[SOURCE DOCUMENT Boundary: Start]

ANCHORAGE, Alaska >> A rocket carrying an experimental Army strike weapon that exploded during launch has damaged buildings at the Kodiak Launch Complex, but state officials will wait until after a cleanup to assess what it will cost to make repairs.

Several buildings sustained bent or broken sheet-metal siding, roofs, doors or windows on Monday, Craig Campbell, president and chief executive officer of Alaska Aerospace Corp., told the Alaska Dispatch News.

“It affected the launch tower, the payload processing facility, and the integrated processing facility,” Campbell said. “These are all significant buildings — they’re what we use to launch a rocket.”

The target Monday was Kwajalein in the Marshall Islands but Army flight controllers blew up the rocket for safety reasons after detecting an anomaly, according to the Defense Department.

Debris from the three-stage, solid-fuel launch vehicle fell on the state-owned launch facility on Kodiak Island. No one was injured.

[SOURCE DOCUMENT Boundary: End]

JOB A =>
Summarize the news report on the Kodiak launch explosion in two sentences.
JOB B =>
Proceed with the news report on the Kodiak launch explosion, picking up right after its final sentence.
The items that come after this news report are separate material, unrelated to it.

[INFORMATION Boundary: Start]

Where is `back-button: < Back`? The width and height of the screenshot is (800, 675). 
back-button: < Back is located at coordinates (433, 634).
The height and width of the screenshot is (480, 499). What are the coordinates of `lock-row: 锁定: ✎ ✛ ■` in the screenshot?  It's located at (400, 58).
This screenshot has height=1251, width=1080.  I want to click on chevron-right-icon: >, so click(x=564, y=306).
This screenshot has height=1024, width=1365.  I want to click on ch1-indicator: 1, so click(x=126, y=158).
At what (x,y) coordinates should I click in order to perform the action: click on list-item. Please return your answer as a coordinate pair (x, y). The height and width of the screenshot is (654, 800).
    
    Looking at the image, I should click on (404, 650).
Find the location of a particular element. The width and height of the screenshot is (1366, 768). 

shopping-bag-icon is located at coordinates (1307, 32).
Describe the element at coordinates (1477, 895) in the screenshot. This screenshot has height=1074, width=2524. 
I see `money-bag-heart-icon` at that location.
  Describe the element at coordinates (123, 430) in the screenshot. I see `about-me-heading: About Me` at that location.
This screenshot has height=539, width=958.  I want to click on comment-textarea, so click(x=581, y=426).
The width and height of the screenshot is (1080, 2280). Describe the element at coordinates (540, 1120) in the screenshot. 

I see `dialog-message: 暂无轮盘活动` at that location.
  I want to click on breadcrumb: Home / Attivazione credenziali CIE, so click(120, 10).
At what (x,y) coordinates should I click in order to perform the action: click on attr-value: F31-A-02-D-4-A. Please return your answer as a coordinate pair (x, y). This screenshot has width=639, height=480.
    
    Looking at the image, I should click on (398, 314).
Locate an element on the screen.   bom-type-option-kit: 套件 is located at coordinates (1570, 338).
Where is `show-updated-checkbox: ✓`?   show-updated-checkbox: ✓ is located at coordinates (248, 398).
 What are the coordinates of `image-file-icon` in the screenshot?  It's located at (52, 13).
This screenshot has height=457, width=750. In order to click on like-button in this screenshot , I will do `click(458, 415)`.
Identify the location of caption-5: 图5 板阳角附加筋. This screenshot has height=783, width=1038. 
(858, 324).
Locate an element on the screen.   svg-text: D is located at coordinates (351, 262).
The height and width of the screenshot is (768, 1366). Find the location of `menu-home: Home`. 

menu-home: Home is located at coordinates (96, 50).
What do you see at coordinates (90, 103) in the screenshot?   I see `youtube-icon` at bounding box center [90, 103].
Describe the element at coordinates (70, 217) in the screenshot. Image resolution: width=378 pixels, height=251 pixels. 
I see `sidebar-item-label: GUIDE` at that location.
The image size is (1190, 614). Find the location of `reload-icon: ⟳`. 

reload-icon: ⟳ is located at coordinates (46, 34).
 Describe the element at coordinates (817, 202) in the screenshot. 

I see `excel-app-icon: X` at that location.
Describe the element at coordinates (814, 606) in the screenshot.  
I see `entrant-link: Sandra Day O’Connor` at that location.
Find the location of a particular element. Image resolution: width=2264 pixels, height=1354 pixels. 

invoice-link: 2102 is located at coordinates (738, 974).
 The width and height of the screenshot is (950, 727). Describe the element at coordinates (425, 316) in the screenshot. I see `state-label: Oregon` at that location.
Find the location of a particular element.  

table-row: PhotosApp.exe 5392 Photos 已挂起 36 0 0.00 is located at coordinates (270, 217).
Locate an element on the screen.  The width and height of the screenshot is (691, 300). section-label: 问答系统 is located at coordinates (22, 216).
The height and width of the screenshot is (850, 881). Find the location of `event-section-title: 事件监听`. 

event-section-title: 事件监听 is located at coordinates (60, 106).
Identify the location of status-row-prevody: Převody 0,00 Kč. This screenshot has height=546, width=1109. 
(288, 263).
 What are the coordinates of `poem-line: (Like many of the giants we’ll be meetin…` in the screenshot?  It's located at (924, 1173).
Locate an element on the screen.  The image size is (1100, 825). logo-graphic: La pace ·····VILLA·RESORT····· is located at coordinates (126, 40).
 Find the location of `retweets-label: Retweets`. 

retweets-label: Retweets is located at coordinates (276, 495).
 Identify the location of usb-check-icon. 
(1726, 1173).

[INFORMATION Boundary: End]

TASK OUTPUT A =>
An Army flight control team destroyed a rocket carrying an experimental strike weapon after detecting an anomaly during its launch toward Kwajalein in the Marshall Islands, and debris fell on the state-owned Kodiak Launch Complex without injuring anyone. The blast damaged key buildings, including the launch tower and two processing facilities, and state officials plan to assess repair costs only after a cleanup.

TASK OUTPUT B =>
The rocket carried the Advanced Hypersonic Weapon, a glider designed to fly at thousands of miles per hour and reach targets anywhere in the world in less than an hour.

The Defense Department paid about $5 million to lease the launch complex, Campbell said. He watched the launch from a maintenance building about 2 miles away and said the rocket crashed in a “gigantic explosion.”

“It was a significant event, but it wasn’t the scariest thing I’ve ever had in my life,” he said. “We’re going to have to assess damages and figure out what the future is.”

A military safety team from Joint Base Elmendorf-Richardson was assigned to clean up unexploded fuel and other debris.

No other launches are pending, Campbell said.